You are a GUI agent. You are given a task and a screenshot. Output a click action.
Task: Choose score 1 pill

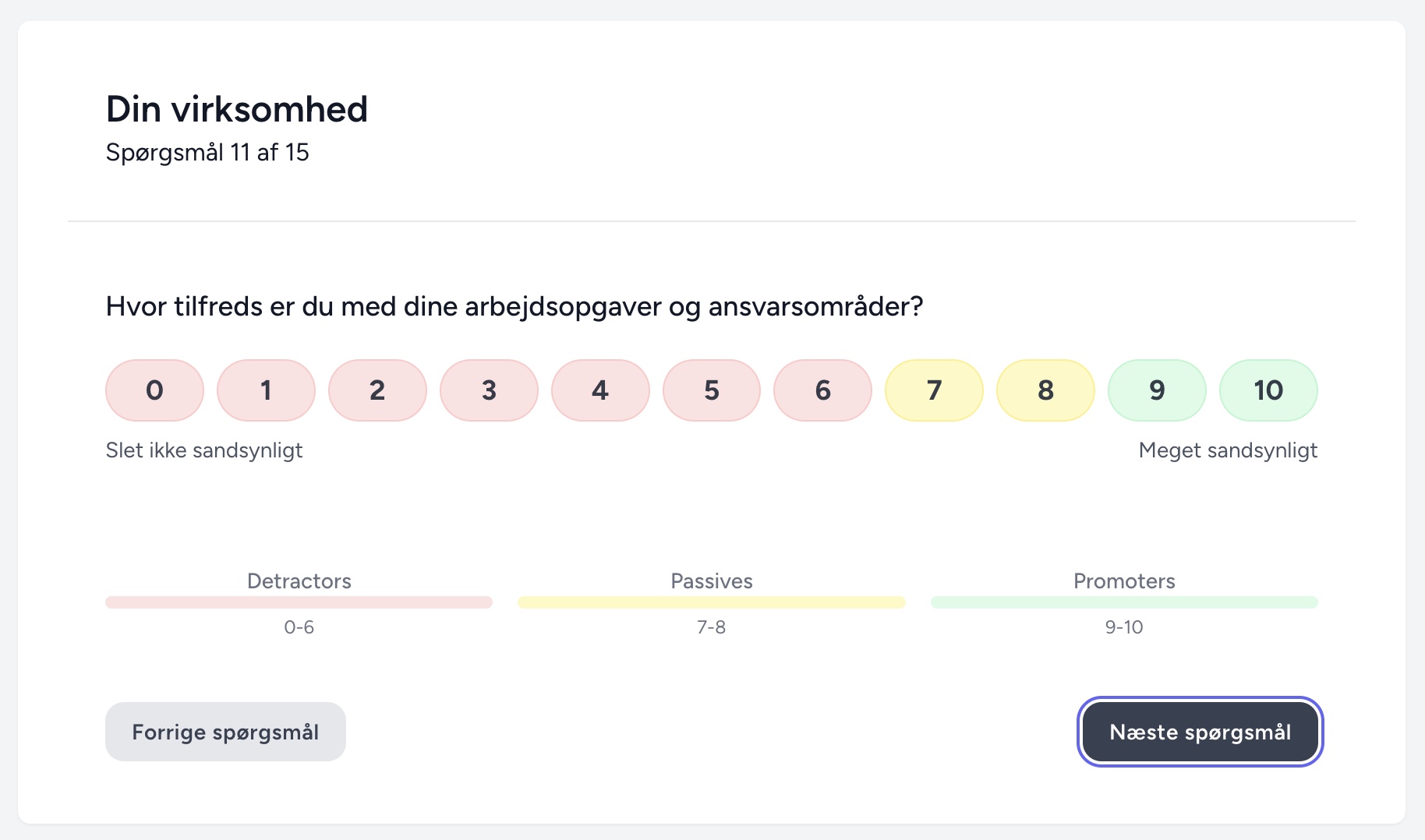point(266,390)
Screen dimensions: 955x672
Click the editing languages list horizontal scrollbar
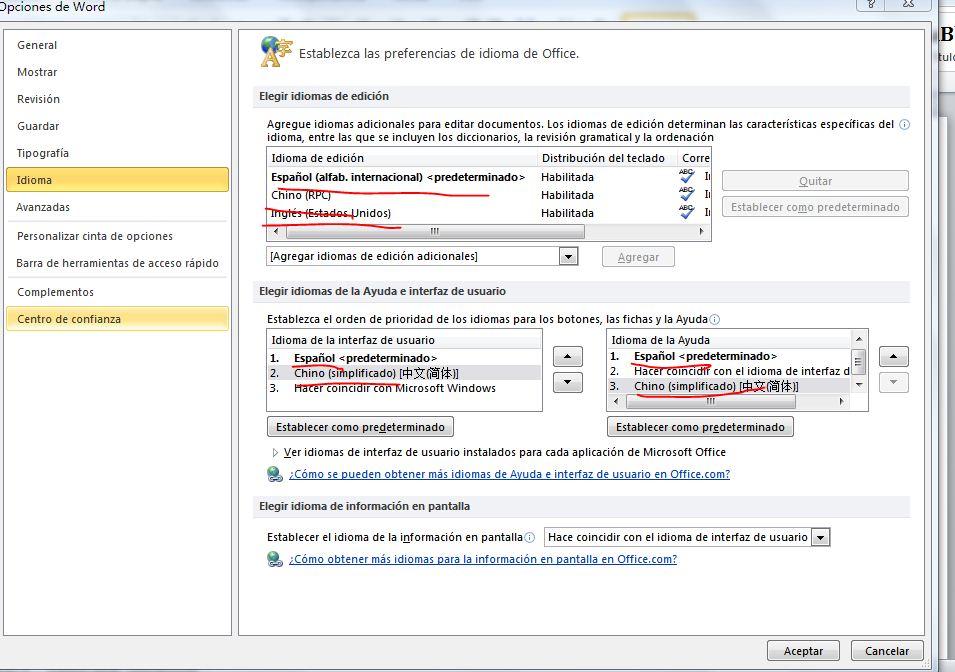click(430, 231)
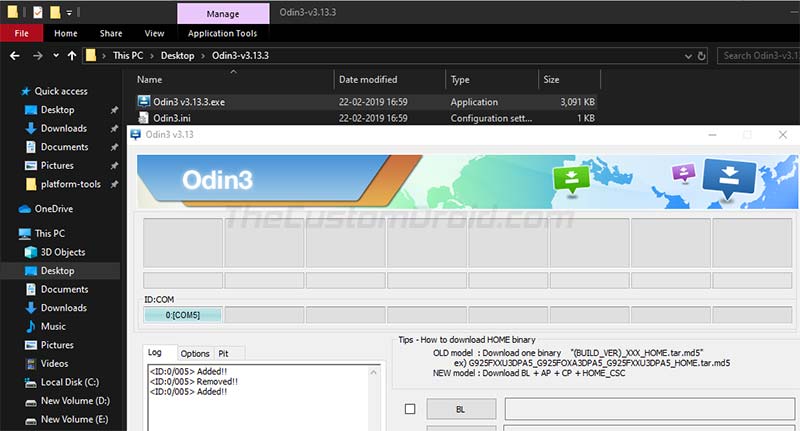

____________

● What to produce
Exclude the images and output the lines above exactly.

● Finished task
You are a GUI agent. You are given a task and a screenshot. Output a click action.
Task: Choose score 1 pill

point(266,390)
Screen dimensions: 955x672
Click the editing languages list horizontal scrollbar
click(430, 231)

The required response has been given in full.